If administered separately from the animal feed, forms of the dietary aid can be prepared by combining them with non-toxic pharmaceutically acceptable edible carriers to make either immediate release or slow release formulations, as is well known in the art. Such edible carriers may be either solid or liquid such as, for example, corn starch, lactose, sucrose, soy flakes, peanut oil, olive oil, sesame oil and propylene glycol. If a solid carrier is used the dosage form of the compounds may be tablets, capsules, powders, troches or lozenges or top dressing as micro-dispersible forms. If a liquid carrier is used, soft gelatin capsules, or syrup or liquid suspensions, emulsions or solutions may be the dosage form. The dosage forms may also contain adjuvants, such as preserving, stabilizing, wetting or emulsifying agents, solution promoters, etc. They may also contain other therapeutically valuable substances. A process for preparing a granulate edible carrier at high temperature for release of enzyme when ingested is described in copending U.S. patent application Ser. No. 09/910,579, filed Jul. 20, 2001.

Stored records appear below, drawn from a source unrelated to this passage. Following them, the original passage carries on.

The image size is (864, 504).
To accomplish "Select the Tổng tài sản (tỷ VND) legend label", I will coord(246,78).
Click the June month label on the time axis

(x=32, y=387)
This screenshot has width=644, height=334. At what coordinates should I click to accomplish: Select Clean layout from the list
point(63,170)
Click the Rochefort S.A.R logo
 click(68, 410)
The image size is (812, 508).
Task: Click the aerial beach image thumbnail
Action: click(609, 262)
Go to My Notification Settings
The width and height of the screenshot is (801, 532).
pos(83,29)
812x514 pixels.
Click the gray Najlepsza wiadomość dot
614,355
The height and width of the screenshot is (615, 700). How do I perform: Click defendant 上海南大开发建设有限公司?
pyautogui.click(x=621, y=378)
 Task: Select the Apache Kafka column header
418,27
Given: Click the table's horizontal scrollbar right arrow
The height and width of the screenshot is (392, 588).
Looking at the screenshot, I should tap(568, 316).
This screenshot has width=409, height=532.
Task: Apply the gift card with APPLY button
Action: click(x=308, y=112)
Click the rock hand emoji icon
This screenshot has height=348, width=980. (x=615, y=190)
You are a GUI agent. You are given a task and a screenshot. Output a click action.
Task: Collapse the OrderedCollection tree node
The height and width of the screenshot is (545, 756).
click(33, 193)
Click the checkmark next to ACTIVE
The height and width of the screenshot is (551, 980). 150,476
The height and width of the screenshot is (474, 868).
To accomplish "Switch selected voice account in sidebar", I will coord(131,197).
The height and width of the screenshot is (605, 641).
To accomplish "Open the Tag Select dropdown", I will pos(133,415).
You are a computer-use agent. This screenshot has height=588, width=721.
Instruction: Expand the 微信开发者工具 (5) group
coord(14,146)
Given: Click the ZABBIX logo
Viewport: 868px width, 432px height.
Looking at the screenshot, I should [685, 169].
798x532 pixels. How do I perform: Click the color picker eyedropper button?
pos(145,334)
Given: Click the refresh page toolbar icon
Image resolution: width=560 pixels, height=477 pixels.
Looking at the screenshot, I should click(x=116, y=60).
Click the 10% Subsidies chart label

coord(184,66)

Thus, a significant advantages of the invention include for example, 1) ease of manufacture of the active ingredient loaded biocompatible compositions; 2) versatility as it relates to the class of polymers and/or active ingredients which may be utilized; 3) higher yields and loading efficiencies; and 4) the provision of sustained release formulations that release active, intact active agents in vivo, thus providing for controlled release of an active agent over an extended period of time. In addition, another advantage is due to the local delivery of the agent with in the digestive tract (e.g., the gizzard) of the organism. As used herein the phrase “contained within” denotes a method for formulating an agent into a composition useful for controlled release, over an extended period of time of the agent.
In the sustained-release or slow release compositions of the invention, an effective amount of an agent (e.g., an enzyme or antibiotic) will be utilized. As used herein, sustained release or slow release refers to the gradual release of an agent from a biocompatible material, over an extended period of time. The sustained release can be continuous or discontinuous, linear or non-linear, and this can be accomplished using one or more biodegradable or non-biodegradable compositions, drug loadings, selection of excipients, or other modifications. However, it is to be recognized that it may be desirable to provide for a “fast” release composition, that provides for rapid release once consumed by the organism. It is also to be understood that “release” does not necessarily mean that the agent is released from the biocompatible carrier. Rather in one aspect, the slow release encompasses slow activation or continual activation of an agent present on the biocompatible composition. For example, a phytase need not be released from the biocompatible composition to be effective. In this aspect, the phytase is immobilized on the biocompatible composition.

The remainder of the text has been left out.